Stored data entries
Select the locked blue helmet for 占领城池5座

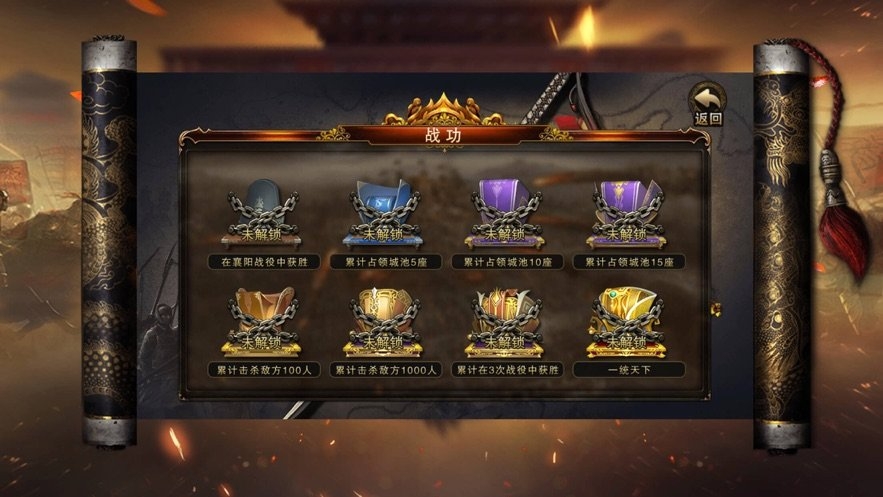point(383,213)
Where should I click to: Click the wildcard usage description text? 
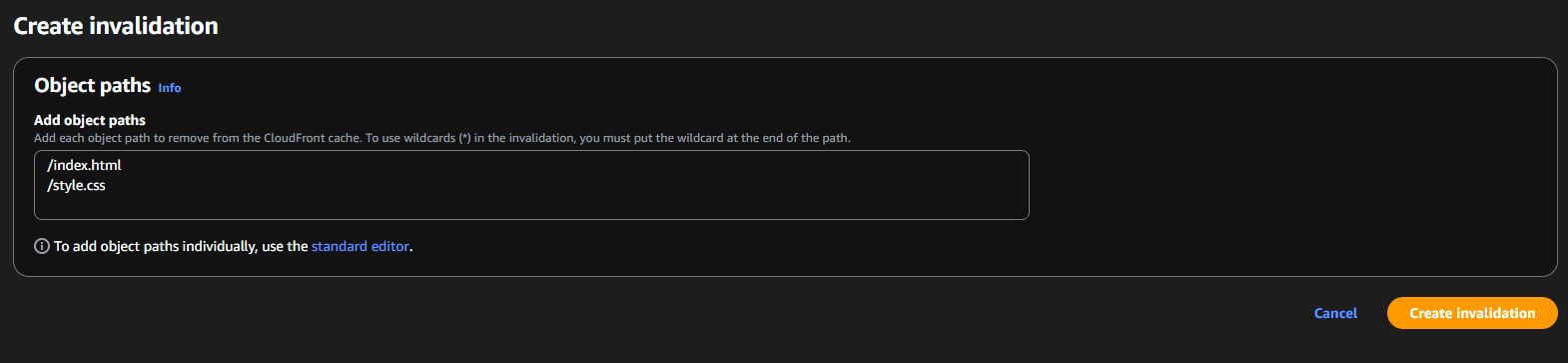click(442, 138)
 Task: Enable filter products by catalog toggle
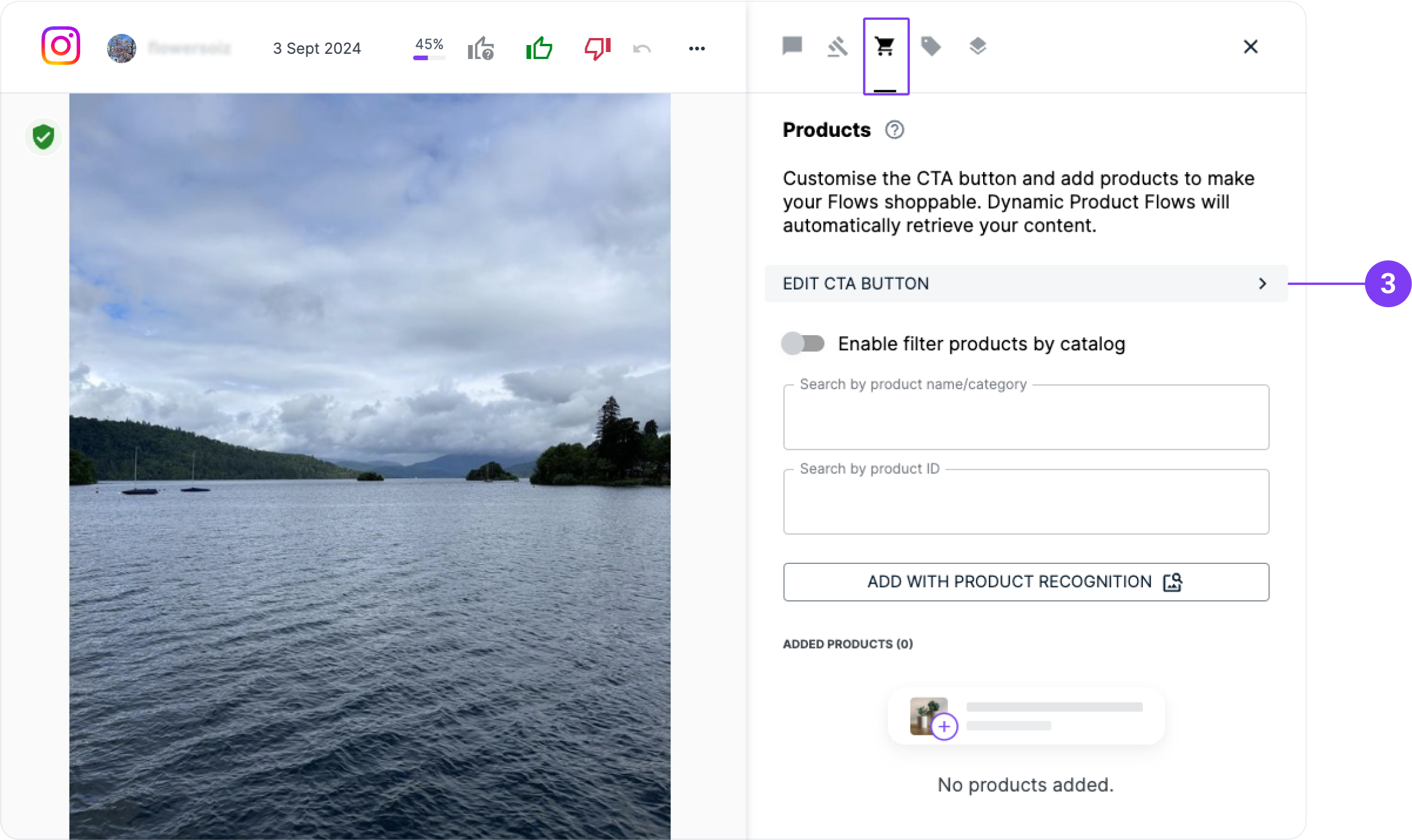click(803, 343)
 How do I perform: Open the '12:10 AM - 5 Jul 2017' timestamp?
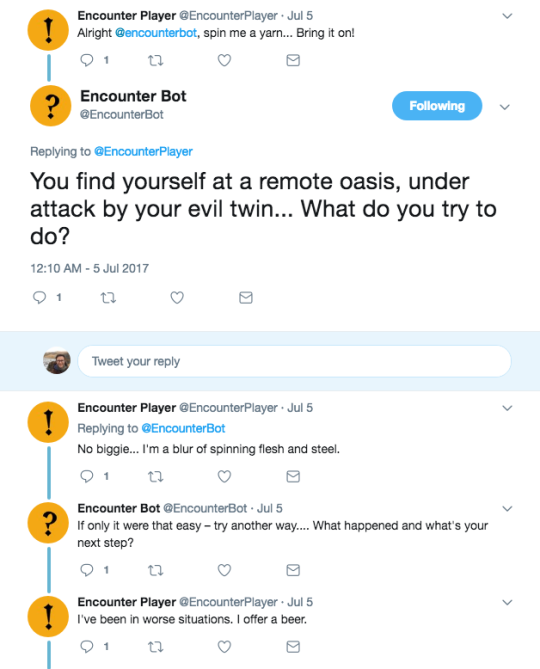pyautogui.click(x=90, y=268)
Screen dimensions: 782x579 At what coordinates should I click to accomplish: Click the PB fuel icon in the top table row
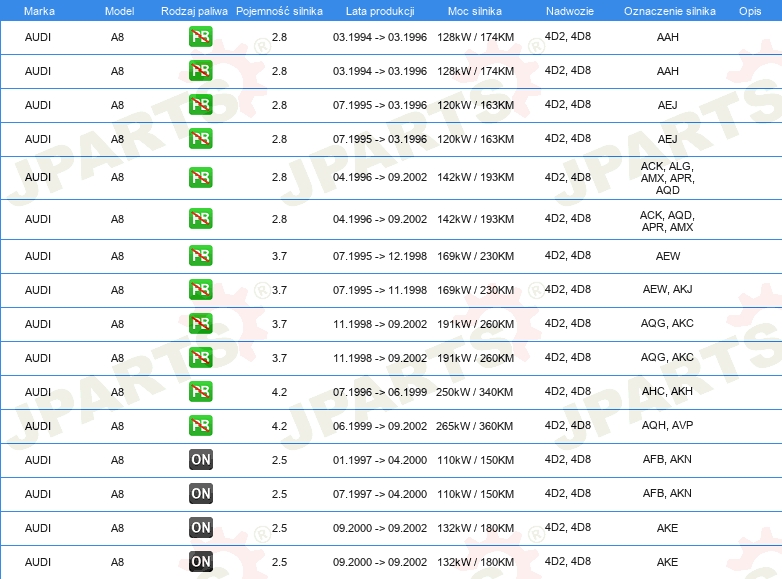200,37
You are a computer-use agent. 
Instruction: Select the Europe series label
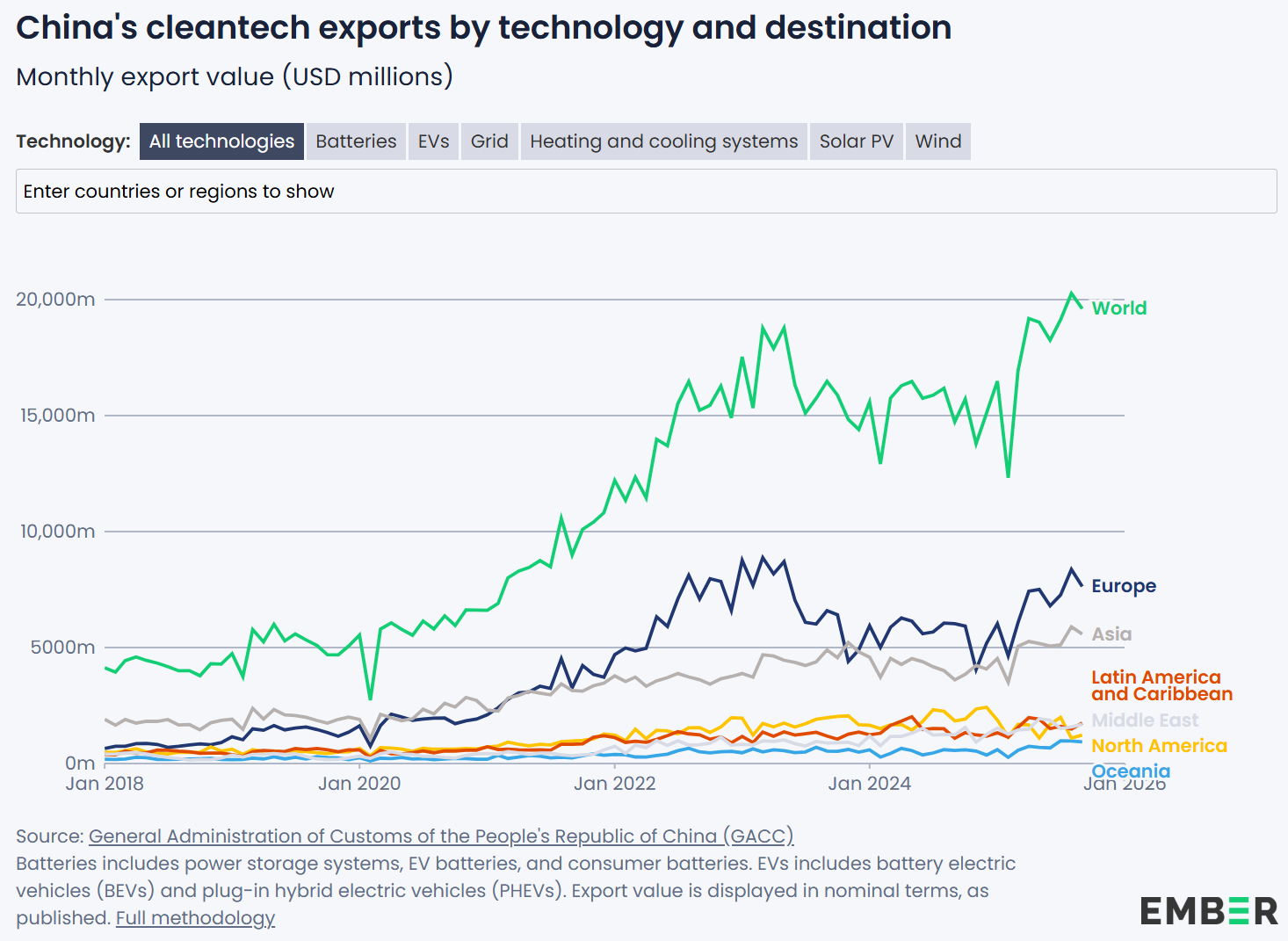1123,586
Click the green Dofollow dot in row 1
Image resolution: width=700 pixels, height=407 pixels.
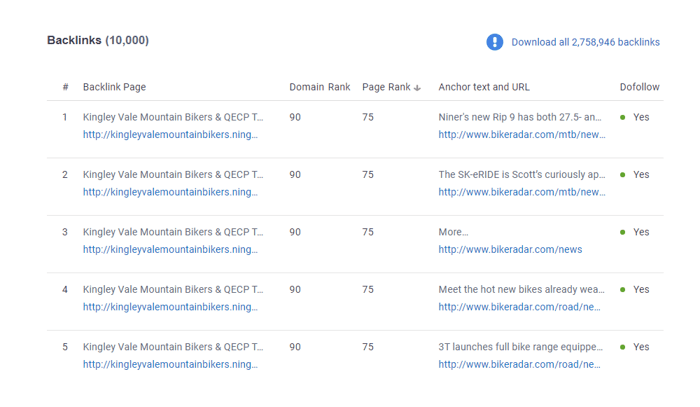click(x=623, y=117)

• AIM OF THE EXERCISE
Your task is to reproduce exactly the lines running from the line that contains "Instruction: Select the Europe series label" to the end of the records, pictures excluded.

• ANSWER TO THIS PROBLEM
Instruction: Select the Europe series label
1123,586
Click the green Dofollow dot in row 1
Image resolution: width=700 pixels, height=407 pixels.
click(x=623, y=117)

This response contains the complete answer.